**Work item**
Copy out the material in full. Leave every line as it is.

**Records for the exercise**
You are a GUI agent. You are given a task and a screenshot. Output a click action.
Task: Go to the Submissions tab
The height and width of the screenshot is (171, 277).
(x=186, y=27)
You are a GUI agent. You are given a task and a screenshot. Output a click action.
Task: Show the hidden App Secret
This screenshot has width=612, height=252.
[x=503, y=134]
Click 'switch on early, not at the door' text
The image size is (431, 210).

**Task output**
You are a GUI agent. You are given a task and a screenshot. Output a click action.
Task: Go to the Submissions tab
The height and width of the screenshot is (171, 277).
(x=186, y=27)
You are a GUI agent. You are given a task and a screenshot. Output a click action.
Task: Show the hidden App Secret
This screenshot has width=612, height=252.
[x=503, y=134]
Click 'switch on early, not at the door' text
The image size is (431, 210).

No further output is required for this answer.